A new PMI survey by Stanbic Bank Kenya has shown that Kenyan businesses recorded a sharp decline during the month of February on account of tax woes, high cost of living, and pressures that curtailed the power of Kenyan customers to purchase.
According to the survey, both the output and new orders recorded sharp falls during the month, leading to renewed cuts in employment and purchasing. “The sharp fall in sales came amid reports that cost-of-living pressures and cash flow problems had stunted customer spending,” stated the survey.
The survey noted that currency weakness and reports of increased tax burdens fed through to a sharper rise in input costs, one that was among the fastest seen since the series began in 2014. “While some firms passed these costs on to customers, the rate of charge inflation was broadly unchanged from January and much softer than that of input prices.”
For the first time in six months, the headline PMI registered below the 50.0 no-change mark in February, dropping to 46.6 from an 11-month high of 52.0 in January.
The reading indicated a solid deterioration in operating conditions, driven by renewed contractions in many of the covered metrics.
Demand weakness was particularly clear in the latest survey data, as companies reported a sharp contraction in new order volumes following a solid upturn in January.
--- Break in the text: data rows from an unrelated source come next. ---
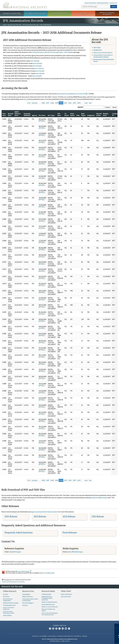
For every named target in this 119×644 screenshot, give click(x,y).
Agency (34, 115)
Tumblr (60, 628)
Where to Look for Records (50, 607)
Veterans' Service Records (36, 14)
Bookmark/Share (103, 3)
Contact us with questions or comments (13, 582)
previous (34, 103)
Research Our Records (12, 14)
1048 (52, 103)
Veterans (25, 605)
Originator (91, 115)
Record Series (99, 114)
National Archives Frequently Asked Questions (47, 598)
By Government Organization (8, 600)
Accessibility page (49, 573)
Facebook (50, 628)
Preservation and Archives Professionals (30, 600)
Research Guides (48, 591)
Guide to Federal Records (49, 602)
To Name (66, 114)
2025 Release (11, 516)
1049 (56, 103)
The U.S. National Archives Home (25, 5)
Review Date (106, 114)
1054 (79, 103)
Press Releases (70, 532)
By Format (6, 596)
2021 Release (98, 516)
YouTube (62, 628)
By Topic (6, 594)
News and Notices (66, 594)
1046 (43, 103)
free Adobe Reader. (24, 571)
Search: (80, 107)
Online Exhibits (7, 615)
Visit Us (83, 14)
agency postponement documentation (45, 512)
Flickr (69, 628)
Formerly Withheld (27, 114)
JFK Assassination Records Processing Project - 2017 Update (52, 52)
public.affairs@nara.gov (75, 552)
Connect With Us (60, 626)
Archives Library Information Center (8, 612)
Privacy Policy (52, 636)
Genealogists (26, 594)
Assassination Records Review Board (104, 60)
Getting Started (46, 594)
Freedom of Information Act (65, 636)
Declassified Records (48, 604)
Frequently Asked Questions (18, 532)
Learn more (101, 640)
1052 (70, 103)
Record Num (10, 114)
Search (114, 6)
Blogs (66, 628)
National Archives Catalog (10, 603)
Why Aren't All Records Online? (48, 610)
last (90, 103)
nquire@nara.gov (15, 552)
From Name (72, 114)
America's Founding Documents (107, 14)
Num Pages (84, 114)
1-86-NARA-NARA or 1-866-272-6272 (60, 641)
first (29, 103)
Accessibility (43, 636)
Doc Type (51, 115)
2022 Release (69, 516)
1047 (48, 103)
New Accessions (66, 596)
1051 (65, 103)
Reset (114, 107)
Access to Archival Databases (8, 608)
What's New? (66, 591)
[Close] (117, 626)
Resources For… (28, 591)
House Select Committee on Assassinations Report (103, 56)
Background (98, 50)
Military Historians (28, 596)
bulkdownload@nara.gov (99, 498)
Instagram (56, 628)
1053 (74, 103)
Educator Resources (60, 14)
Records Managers (28, 603)
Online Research (10, 591)
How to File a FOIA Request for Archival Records (50, 614)
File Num (59, 114)
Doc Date (42, 115)
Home (5, 25)
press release (34, 61)
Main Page (97, 48)
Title (78, 115)
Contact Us (113, 3)
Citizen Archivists (90, 3)
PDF (40, 121)
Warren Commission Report (103, 52)
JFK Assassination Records (31, 25)
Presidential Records (9, 605)
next (86, 103)
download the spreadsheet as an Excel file (72, 94)
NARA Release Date (18, 114)
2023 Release (40, 516)
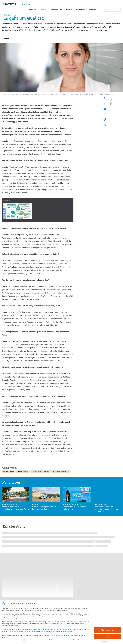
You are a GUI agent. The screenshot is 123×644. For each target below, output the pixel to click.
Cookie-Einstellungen (39, 630)
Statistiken (51, 640)
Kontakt (92, 10)
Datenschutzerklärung (64, 630)
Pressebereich (56, 10)
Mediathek (80, 10)
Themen (43, 10)
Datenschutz (104, 641)
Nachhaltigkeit (8, 471)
Survey panellists frequently noted that customers had pared back spending due to high inflation and a lack of money in circulation.
“Firms also suffered from a marked fall in export sales, one of the fastest seen on record… The downturn in sales led Kenyan companies to make renewed cuts to activity, employment, and purchasing in February.”
At the same time, output fell sharply and for the first time in four months, while input purchases fell for the first time since last August. While job losses were only mild overall, they were the strongest seen since April 2021.